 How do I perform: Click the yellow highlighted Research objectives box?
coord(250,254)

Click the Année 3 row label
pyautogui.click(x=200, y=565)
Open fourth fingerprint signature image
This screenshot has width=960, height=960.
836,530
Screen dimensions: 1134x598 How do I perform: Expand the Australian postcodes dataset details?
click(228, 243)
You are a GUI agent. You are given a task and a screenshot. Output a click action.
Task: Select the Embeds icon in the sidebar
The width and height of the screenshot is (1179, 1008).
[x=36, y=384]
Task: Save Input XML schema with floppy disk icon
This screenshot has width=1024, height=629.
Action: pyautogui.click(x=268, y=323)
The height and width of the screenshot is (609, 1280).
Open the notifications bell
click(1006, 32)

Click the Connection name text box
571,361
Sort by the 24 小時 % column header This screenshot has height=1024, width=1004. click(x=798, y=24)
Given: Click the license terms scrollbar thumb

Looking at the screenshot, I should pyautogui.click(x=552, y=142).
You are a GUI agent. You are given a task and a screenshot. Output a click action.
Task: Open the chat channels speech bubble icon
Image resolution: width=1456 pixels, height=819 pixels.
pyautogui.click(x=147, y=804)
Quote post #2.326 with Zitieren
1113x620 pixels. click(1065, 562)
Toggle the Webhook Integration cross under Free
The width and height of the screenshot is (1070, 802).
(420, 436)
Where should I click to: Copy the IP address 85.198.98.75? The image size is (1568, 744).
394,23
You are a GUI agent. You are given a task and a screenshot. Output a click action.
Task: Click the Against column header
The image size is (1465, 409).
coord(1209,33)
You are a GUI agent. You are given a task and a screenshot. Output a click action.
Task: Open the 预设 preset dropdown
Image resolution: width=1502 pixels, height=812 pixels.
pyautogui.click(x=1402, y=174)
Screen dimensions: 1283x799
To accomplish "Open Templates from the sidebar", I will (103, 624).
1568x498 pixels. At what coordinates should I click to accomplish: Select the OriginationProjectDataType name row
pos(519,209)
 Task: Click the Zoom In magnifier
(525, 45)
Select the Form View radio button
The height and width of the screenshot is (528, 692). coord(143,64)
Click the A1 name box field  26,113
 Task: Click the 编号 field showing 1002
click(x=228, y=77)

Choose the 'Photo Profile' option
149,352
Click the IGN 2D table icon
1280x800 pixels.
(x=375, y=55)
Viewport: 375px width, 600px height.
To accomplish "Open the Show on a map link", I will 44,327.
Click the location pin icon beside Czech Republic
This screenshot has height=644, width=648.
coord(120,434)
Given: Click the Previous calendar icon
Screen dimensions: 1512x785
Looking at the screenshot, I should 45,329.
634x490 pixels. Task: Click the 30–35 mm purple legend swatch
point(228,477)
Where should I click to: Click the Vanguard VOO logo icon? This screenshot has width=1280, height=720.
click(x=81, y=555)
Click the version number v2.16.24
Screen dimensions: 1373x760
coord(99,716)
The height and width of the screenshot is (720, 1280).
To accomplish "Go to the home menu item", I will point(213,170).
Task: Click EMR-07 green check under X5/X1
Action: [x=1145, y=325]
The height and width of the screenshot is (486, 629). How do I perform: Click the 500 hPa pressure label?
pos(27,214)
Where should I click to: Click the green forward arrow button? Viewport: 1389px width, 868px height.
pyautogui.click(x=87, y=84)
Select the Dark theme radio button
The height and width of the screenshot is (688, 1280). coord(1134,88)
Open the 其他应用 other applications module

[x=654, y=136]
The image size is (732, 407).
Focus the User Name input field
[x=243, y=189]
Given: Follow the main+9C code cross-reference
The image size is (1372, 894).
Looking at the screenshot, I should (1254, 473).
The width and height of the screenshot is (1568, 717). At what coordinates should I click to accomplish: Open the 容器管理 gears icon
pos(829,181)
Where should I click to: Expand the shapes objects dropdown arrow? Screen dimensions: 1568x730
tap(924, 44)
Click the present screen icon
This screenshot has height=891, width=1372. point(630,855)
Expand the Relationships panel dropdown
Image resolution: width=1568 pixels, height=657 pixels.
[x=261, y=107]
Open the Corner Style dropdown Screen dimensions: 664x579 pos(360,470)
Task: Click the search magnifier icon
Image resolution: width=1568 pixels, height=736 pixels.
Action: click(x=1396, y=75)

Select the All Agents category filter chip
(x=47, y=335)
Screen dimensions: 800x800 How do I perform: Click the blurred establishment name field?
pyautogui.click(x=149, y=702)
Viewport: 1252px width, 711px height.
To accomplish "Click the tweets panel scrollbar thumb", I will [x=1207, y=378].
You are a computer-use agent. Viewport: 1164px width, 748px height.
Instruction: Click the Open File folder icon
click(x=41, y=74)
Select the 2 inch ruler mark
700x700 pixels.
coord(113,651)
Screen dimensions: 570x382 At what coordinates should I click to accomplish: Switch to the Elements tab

■ ■ ■ ■ ■ ■ ■

YOUR TASK:
Extract every entry above as it appears.

OUTPUT OF THE TASK:
 How do I perform: Click the yellow highlighted Research objectives box?
coord(250,254)

Click the Année 3 row label
pyautogui.click(x=200, y=565)
Open fourth fingerprint signature image
This screenshot has width=960, height=960.
836,530
Screen dimensions: 1134x598 How do I perform: Expand the Australian postcodes dataset details?
click(228, 243)
You are a GUI agent. You are given a task and a screenshot. Output a click action.
Task: Select the Embeds icon in the sidebar
The width and height of the screenshot is (1179, 1008).
[x=36, y=384]
Task: Save Input XML schema with floppy disk icon
This screenshot has width=1024, height=629.
Action: pyautogui.click(x=268, y=323)
The height and width of the screenshot is (609, 1280).
Open the notifications bell
click(1006, 32)

Click the Connection name text box
571,361
Sort by the 24 小時 % column header This screenshot has height=1024, width=1004. click(x=798, y=24)
Given: Click the license terms scrollbar thumb

Looking at the screenshot, I should pyautogui.click(x=552, y=142).
You are a GUI agent. You are given a task and a screenshot. Output a click action.
Task: Open the chat channels speech bubble icon
Image resolution: width=1456 pixels, height=819 pixels.
pyautogui.click(x=147, y=804)
Quote post #2.326 with Zitieren
1113x620 pixels. click(1065, 562)
Toggle the Webhook Integration cross under Free
The width and height of the screenshot is (1070, 802).
(420, 436)
Where should I click to: Copy the IP address 85.198.98.75? The image size is (1568, 744).
394,23
You are a GUI agent. You are given a task and a screenshot. Output a click action.
Task: Click the Against column header
The image size is (1465, 409).
coord(1209,33)
You are a GUI agent. You are given a task and a screenshot. Output a click action.
Task: Open the 预设 preset dropdown
Image resolution: width=1502 pixels, height=812 pixels.
pyautogui.click(x=1402, y=174)
Screen dimensions: 1283x799
To accomplish "Open Templates from the sidebar", I will (103, 624).
1568x498 pixels. At what coordinates should I click to accomplish: Select the OriginationProjectDataType name row
pos(519,209)
 Task: Click the Zoom In magnifier
(525, 45)
Select the Form View radio button
The height and width of the screenshot is (528, 692). coord(143,64)
Click the A1 name box field  26,113
 Task: Click the 编号 field showing 1002
click(x=228, y=77)

Choose the 'Photo Profile' option
149,352
Click the IGN 2D table icon
1280x800 pixels.
(x=375, y=55)
Viewport: 375px width, 600px height.
To accomplish "Open the Show on a map link", I will 44,327.
Click the location pin icon beside Czech Republic
This screenshot has height=644, width=648.
coord(120,434)
Given: Click the Previous calendar icon
Screen dimensions: 1512x785
Looking at the screenshot, I should 45,329.
634x490 pixels. Task: Click the 30–35 mm purple legend swatch
point(228,477)
Where should I click to: Click the Vanguard VOO logo icon? This screenshot has width=1280, height=720.
click(x=81, y=555)
Click the version number v2.16.24
Screen dimensions: 1373x760
coord(99,716)
The height and width of the screenshot is (720, 1280).
To accomplish "Go to the home menu item", I will point(213,170).
Task: Click EMR-07 green check under X5/X1
Action: [x=1145, y=325]
The height and width of the screenshot is (486, 629). How do I perform: Click the 500 hPa pressure label?
pos(27,214)
Where should I click to: Click the green forward arrow button? Viewport: 1389px width, 868px height.
pyautogui.click(x=87, y=84)
Select the Dark theme radio button
The height and width of the screenshot is (688, 1280). coord(1134,88)
Open the 其他应用 other applications module

[x=654, y=136]
The image size is (732, 407).
Focus the User Name input field
[x=243, y=189]
Given: Follow the main+9C code cross-reference
The image size is (1372, 894).
Looking at the screenshot, I should (1254, 473).
The width and height of the screenshot is (1568, 717). At what coordinates should I click to accomplish: Open the 容器管理 gears icon
pos(829,181)
Where should I click to: Expand the shapes objects dropdown arrow? Screen dimensions: 1568x730
tap(924, 44)
Click the present screen icon
This screenshot has height=891, width=1372. point(630,855)
Expand the Relationships panel dropdown
Image resolution: width=1568 pixels, height=657 pixels.
[x=261, y=107]
Open the Corner Style dropdown Screen dimensions: 664x579 pos(360,470)
Task: Click the search magnifier icon
Image resolution: width=1568 pixels, height=736 pixels.
Action: click(x=1396, y=75)

Select the All Agents category filter chip
(x=47, y=335)
Screen dimensions: 800x800 How do I perform: Click the blurred establishment name field?
pyautogui.click(x=149, y=702)
Viewport: 1252px width, 711px height.
To accomplish "Click the tweets panel scrollbar thumb", I will [x=1207, y=378].
You are a computer-use agent. Viewport: 1164px width, 748px height.
Instruction: Click the Open File folder icon
click(x=41, y=74)
Select the 2 inch ruler mark
700x700 pixels.
coord(113,651)
Screen dimensions: 570x382 At what coordinates should I click to accomplish: Switch to the Elements tab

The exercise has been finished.